Brief: Would you transcribe all of the entries that follow, word for word?

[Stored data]
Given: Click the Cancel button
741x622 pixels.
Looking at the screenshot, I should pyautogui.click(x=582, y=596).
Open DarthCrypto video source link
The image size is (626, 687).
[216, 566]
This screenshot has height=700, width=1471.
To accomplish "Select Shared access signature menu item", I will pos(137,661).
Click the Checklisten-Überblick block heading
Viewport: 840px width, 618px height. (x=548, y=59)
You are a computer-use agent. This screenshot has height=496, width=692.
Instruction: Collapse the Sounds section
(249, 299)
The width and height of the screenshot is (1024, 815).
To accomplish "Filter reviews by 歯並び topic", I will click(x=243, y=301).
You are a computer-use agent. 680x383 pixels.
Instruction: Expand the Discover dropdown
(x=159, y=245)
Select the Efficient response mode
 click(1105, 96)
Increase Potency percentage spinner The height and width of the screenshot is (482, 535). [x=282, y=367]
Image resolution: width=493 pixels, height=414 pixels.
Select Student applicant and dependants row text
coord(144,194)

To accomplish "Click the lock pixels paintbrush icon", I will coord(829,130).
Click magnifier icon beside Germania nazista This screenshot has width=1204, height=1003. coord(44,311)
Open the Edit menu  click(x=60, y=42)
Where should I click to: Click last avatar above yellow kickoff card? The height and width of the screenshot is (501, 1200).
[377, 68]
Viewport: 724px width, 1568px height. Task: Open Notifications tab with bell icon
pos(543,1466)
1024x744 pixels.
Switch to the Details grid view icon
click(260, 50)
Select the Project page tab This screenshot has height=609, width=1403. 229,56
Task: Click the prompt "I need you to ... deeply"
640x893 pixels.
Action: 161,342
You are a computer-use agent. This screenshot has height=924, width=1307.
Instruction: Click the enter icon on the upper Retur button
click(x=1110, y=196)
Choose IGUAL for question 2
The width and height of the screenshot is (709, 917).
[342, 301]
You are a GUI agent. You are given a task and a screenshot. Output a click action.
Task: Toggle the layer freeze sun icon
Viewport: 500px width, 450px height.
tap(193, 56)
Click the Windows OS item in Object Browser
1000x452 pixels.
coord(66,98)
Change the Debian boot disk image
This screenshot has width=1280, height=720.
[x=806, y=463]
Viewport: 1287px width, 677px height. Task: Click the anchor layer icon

Solution to this exercise:
Given: Click the Cancel button
741x622 pixels.
Looking at the screenshot, I should pyautogui.click(x=582, y=596).
Open DarthCrypto video source link
The image size is (626, 687).
[216, 566]
This screenshot has height=700, width=1471.
To accomplish "Select Shared access signature menu item", I will pos(137,661).
Click the Checklisten-Überblick block heading
Viewport: 840px width, 618px height. (x=548, y=59)
You are a computer-use agent. This screenshot has height=496, width=692.
Instruction: Collapse the Sounds section
(249, 299)
The width and height of the screenshot is (1024, 815).
To accomplish "Filter reviews by 歯並び topic", I will click(x=243, y=301).
You are a computer-use agent. 680x383 pixels.
Instruction: Expand the Discover dropdown
(x=159, y=245)
Select the Efficient response mode
 click(1105, 96)
Increase Potency percentage spinner The height and width of the screenshot is (482, 535). [x=282, y=367]
Image resolution: width=493 pixels, height=414 pixels.
Select Student applicant and dependants row text
coord(144,194)

To accomplish "Click the lock pixels paintbrush icon", I will coord(829,130).
Click magnifier icon beside Germania nazista This screenshot has width=1204, height=1003. coord(44,311)
Open the Edit menu  click(x=60, y=42)
Where should I click to: Click last avatar above yellow kickoff card? The height and width of the screenshot is (501, 1200).
[377, 68]
Viewport: 724px width, 1568px height. Task: Open Notifications tab with bell icon
pos(543,1466)
1024x744 pixels.
Switch to the Details grid view icon
click(260, 50)
Select the Project page tab This screenshot has height=609, width=1403. 229,56
Task: Click the prompt "I need you to ... deeply"
640x893 pixels.
Action: 161,342
You are a computer-use agent. This screenshot has height=924, width=1307.
Instruction: Click the enter icon on the upper Retur button
click(x=1110, y=196)
Choose IGUAL for question 2
The width and height of the screenshot is (709, 917).
[342, 301]
You are a GUI agent. You are given a task and a screenshot. Output a click action.
Task: Toggle the layer freeze sun icon
Viewport: 500px width, 450px height.
tap(193, 56)
Click the Windows OS item in Object Browser
1000x452 pixels.
coord(66,98)
Change the Debian boot disk image
This screenshot has width=1280, height=720.
[x=806, y=463]
Viewport: 1287px width, 677px height. Task: Click the anchor layer icon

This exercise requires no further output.